Les factures de fin de mois, préparées à l’avance
En fin de mois, Hermes me prépare un brouillon de mes factures. Il ne les envoie jamais lui-même, je valide et j’ajuste ce qui doit l’être avant de les faire partir. C’est la partie administrative que je repoussais le plus, et qui prend maintenant dix minutes au lieu d’une soirée.
Et tout le reste
Une fois ces automatisations en place, le réflexe change : avant de faire une tâche répétitive moi-même, je me demande si Hermes peut s’en charger. Ce n’est pas toujours le cas, mais assez souvent pour que ça vaille le coup d’essayer à chaque fois.
Les niveaux de sécurité
C’est la partie qui m’a le plus rassuré avant de laisser l’agent toucher à des documents administratifs. Hermes fonctionne avec plusieurs couches de sécurité indépendantes.

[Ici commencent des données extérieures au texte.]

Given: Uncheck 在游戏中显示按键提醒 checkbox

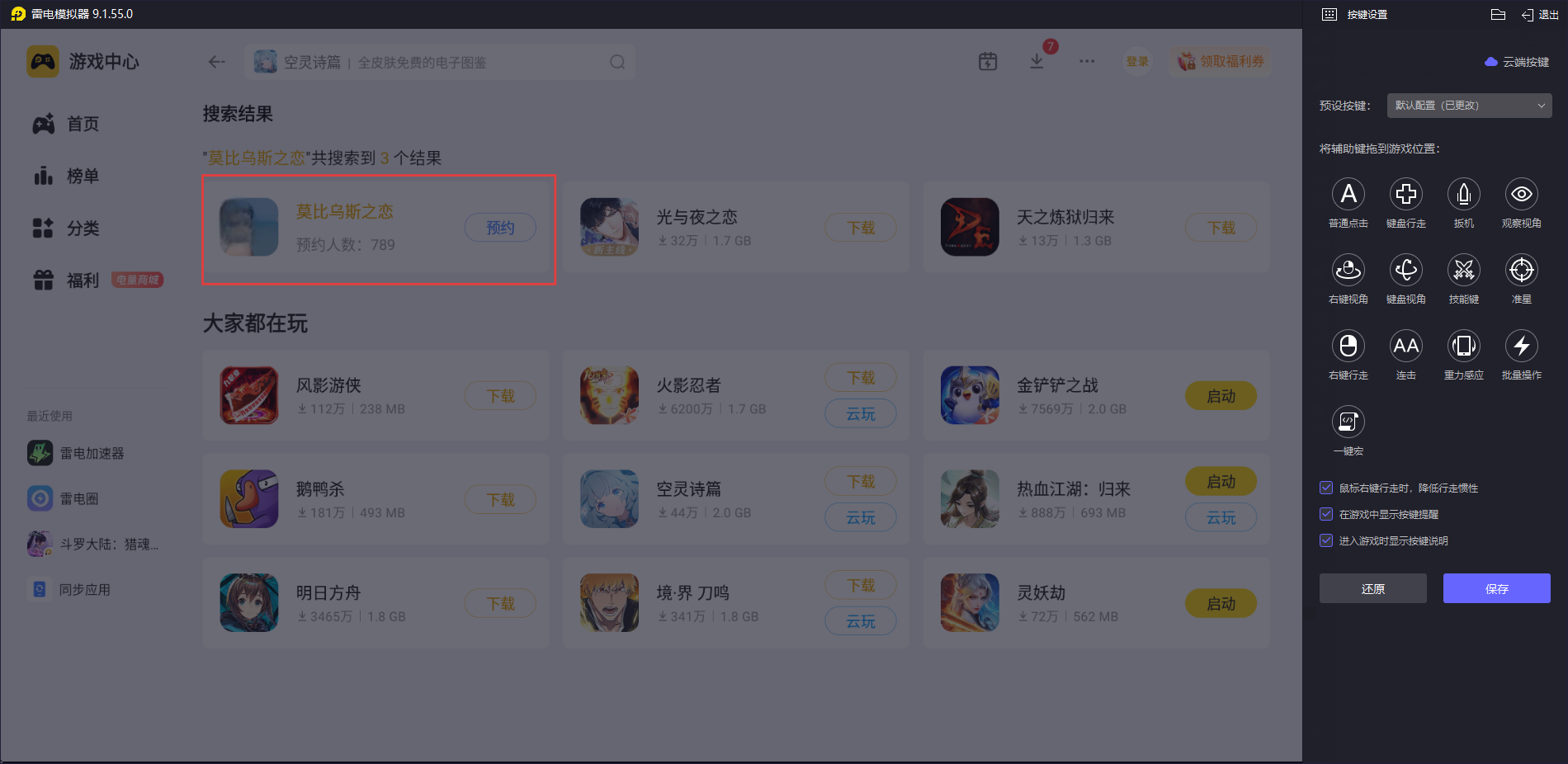Looking at the screenshot, I should (1326, 514).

- Approbation des commandes : trois modes possibles, du mode « smart » par défaut, où un modèle auxiliaire évalue le risque et n’escalade que les cas incertains, au mode manuel où tout est validé à la main. Une liste noire de commandes irréversibles (formatage disque, suppression récursive à la racine) reste bloquée quel que soit le mode choisi.

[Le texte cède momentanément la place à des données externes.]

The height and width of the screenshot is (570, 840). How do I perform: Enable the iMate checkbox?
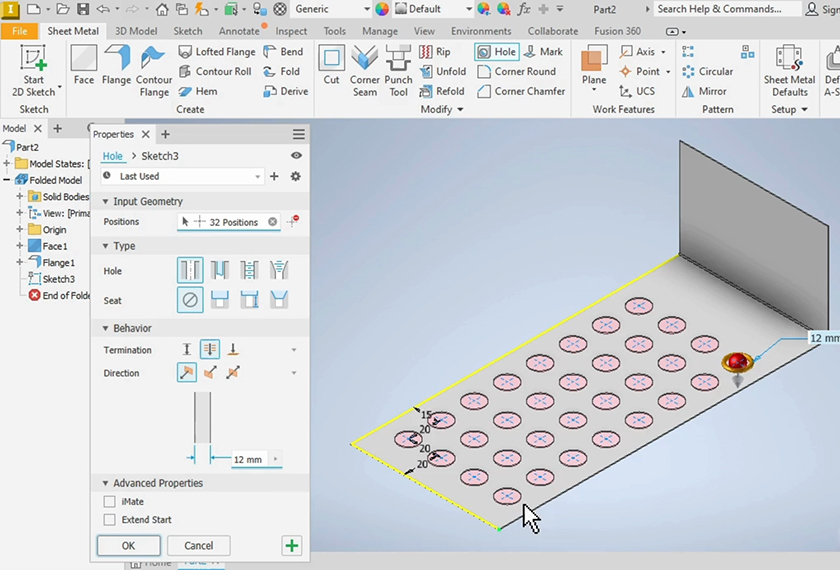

- Autorisation par plateforme : sur Telegram, un système d’appairage génère un code à usage unique de 8 caractères, valable une heure, avec limitation du nombre de tentatives et blocage automatique après 5 échecs.
- Isolation des sessions : chaque conversation garde son propre contexte, sans accès aux données ou à l’état des autres sessions en cours.

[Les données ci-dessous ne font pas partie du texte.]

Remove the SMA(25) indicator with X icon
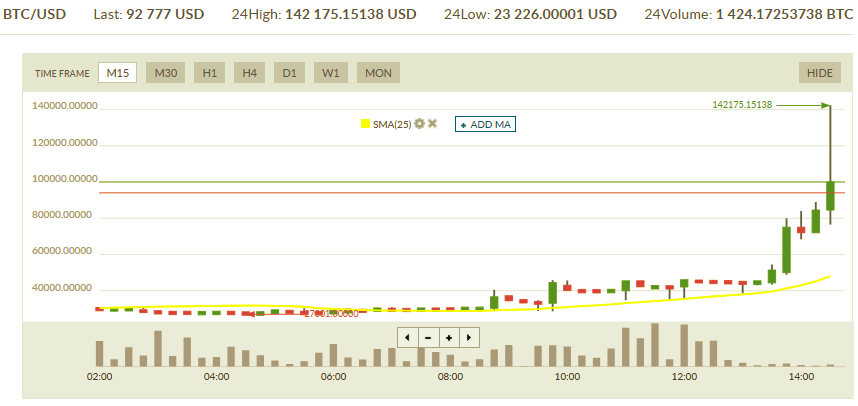[x=433, y=124]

- Fichiers protégés : les dossiers sensibles comme
~/.ssh/,~/.aws/ou les fichiers.envrestent toujours hors d’atteinte de l’agent, peu importe la configuration choisie. - Filtrage des identifiants : les erreurs remontées par les outils sont nettoyées automatiquement, les clés d’API et tokens sont remplacés avant d’atteindre les logs ou les messages envoyés sur Telegram.
Pour qui veut aller plus loin, Hermes propose aussi des environnements d’exécution avec isolation croissante : en local, ce que j’utilise, via SSH sur une autre machine, ou dans un conteneur Docker durci, avec les capacités Linux retirées puis rajoutées au strict nécessaire et une limite de process pour éviter les fork bombs. Si je devais un jour laisser l’agent exécuter du code plus librement, Docker serait la première étape avant de faire confiance à un accès direct à ma machine.
Pourquoi c’est intéressant pour la suite
Ce qui me fait dire que ça vaut le coup de suivre le projet, c’est l’architecture derrière plutôt que les automatisations que j’utilise déjà. Le cœur de Hermes est agnostique de la plateforme : le même agent répond sur Telegram, Discord, Slack, en CLI ou par email, via une passerelle qui gère plus de 25 adaptateurs différents. Il peut déléguer une tâche à des sous-agents isolés pour paralléliser le travail plutôt que de tout faire en séquence. Et Nous Research annonce une intégration en cours pour brancher l’agent directement dans des éditeurs comme VS Code, Zed ou JetBrains. Pour un développeur, ça veut dire que l’agent qui gère mes quittances aujourd’hui pourrait, demain, tourner dans mon éditeur pour des tâches de code, avec la même mémoire et les mêmes automatisations déjà en place.
En résumé
Pour un développeur freelance, Hermes Agent ne remplace rien de mon métier, mais il absorbe une bonne partie de l’administratif récurrent : quittances, veille, brouillons de factures. L’orchestration tourne en local sur un MacBook Pro 2019 qui autrement prendrait la poussière, avec DeepSeek comme modèle pour garder un coût par token bas sans dépendre d’un GPU que cette machine n’a pas. Les couches de sécurité (approbation des commandes, isolation des sessions, fichiers protégés) sont ce qui me permet de lui faire confiance sur des documents réels. Si tu as une vieille machine qui traîne et des tâches répétitives qui reviennent chaque mois, ça vaut le coup d’y jeter un œil.